File Comparer is a free portable utility to compare all the files in two directories / directory trees / drives.
It can compare:
The differences are listed on screen and written to a more detailed tab delimited text file (that can be analysed further in Excel).
Network (UNC) paths are supported.
The utility is read only (i.e. makes no changes to files).
Comparing the differences between a failing Hard Disk (E:\) and a recent backup copy of the disk (T:\). The utility can scan all the files in the E drive (or a single folder / sub-set of folders) and compare to the equivalent set of files / folders on drive T.
This example is described in more detail below.

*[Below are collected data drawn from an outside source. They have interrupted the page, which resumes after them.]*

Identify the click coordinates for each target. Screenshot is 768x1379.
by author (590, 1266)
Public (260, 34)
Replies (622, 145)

The utility is written against .NET 3.5. It supports the smaller client profile or the full framework.
When comparing only file sizes and/or last modified dates, the utility requires a tiny amount of memory to run.
When comparing file contents the utility requires about 550MB memory to run. This is used to allow the disks to read-ahead and keep the comparison process moving quickly.
Current version, v1.0 (30th Sept 2013), 51kb.
Please send any feedback to:
feedback at filecomparisonutility.cbailiss.me.uk
(please re-assemble the email address - I have written it like this on this page to reduce junk email).
The results file contains a line for each file that has been compared. The results file contains the columns described below. The example values are taken from a single line in the results file for an example run where drive E was being compared to drive T.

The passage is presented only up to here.